* TO-DO ITEM:
Rewrite the records from the line with "The image size is (1148, 800)." to the line with "center [135, 270].", putting "desktop agent" in place of "GUI agent" and changing nothing else.

* EXERCISE DATA:
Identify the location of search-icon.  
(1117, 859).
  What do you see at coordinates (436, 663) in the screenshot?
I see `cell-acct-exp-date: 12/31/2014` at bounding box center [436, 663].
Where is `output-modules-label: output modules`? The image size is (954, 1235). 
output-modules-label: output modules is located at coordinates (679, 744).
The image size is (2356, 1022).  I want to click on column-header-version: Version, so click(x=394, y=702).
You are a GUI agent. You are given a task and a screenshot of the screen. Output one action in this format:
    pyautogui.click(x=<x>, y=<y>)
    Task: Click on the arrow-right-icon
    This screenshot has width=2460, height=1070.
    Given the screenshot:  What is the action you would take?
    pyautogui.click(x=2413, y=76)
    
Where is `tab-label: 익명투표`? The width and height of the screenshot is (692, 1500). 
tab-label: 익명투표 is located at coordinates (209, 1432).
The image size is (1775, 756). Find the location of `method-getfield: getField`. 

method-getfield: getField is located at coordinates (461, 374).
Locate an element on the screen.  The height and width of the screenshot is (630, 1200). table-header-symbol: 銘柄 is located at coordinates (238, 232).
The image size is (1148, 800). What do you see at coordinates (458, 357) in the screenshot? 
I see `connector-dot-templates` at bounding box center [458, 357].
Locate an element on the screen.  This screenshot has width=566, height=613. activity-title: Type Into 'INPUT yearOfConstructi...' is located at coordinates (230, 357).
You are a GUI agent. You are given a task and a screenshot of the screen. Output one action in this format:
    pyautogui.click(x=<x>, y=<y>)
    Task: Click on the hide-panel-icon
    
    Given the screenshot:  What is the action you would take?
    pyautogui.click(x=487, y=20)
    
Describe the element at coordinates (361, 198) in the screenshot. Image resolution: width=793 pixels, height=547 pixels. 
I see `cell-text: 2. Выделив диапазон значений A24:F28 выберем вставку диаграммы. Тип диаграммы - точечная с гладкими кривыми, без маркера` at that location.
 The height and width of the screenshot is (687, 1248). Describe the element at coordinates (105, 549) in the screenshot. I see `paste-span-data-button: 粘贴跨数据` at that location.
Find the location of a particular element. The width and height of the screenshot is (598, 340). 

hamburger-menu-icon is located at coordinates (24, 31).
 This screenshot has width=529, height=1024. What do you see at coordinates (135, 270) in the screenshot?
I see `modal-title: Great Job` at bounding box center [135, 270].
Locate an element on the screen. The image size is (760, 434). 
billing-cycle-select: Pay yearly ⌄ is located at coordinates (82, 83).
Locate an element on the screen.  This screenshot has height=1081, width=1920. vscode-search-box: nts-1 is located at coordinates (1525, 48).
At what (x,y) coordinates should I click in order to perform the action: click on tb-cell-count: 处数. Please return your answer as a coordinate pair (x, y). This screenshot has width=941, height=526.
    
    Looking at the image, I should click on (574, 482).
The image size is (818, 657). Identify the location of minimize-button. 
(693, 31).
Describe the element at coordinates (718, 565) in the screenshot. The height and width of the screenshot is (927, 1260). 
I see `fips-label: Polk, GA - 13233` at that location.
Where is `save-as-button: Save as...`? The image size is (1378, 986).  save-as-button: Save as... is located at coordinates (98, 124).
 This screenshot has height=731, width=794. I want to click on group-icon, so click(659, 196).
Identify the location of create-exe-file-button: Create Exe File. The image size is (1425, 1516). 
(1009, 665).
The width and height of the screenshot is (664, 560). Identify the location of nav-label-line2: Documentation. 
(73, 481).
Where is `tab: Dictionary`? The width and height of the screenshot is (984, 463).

* SOLVED PROBLEM:
The image size is (1148, 800). What do you see at coordinates (458, 357) in the screenshot? 
I see `connector-dot-templates` at bounding box center [458, 357].
Locate an element on the screen.  This screenshot has width=566, height=613. activity-title: Type Into 'INPUT yearOfConstructi...' is located at coordinates (230, 357).
You are a desktop agent. You are given a task and a screenshot of the screen. Output one action in this format:
    pyautogui.click(x=<x>, y=<y>)
    Task: Click on the hide-panel-icon
    
    Given the screenshot:  What is the action you would take?
    pyautogui.click(x=487, y=20)
    
Describe the element at coordinates (361, 198) in the screenshot. Image resolution: width=793 pixels, height=547 pixels. 
I see `cell-text: 2. Выделив диапазон значений A24:F28 выберем вставку диаграммы. Тип диаграммы - точечная с гладкими кривыми, без маркера` at that location.
 The height and width of the screenshot is (687, 1248). Describe the element at coordinates (105, 549) in the screenshot. I see `paste-span-data-button: 粘贴跨数据` at that location.
Find the location of a particular element. The width and height of the screenshot is (598, 340). 

hamburger-menu-icon is located at coordinates (24, 31).
 This screenshot has width=529, height=1024. What do you see at coordinates (135, 270) in the screenshot?
I see `modal-title: Great Job` at bounding box center [135, 270].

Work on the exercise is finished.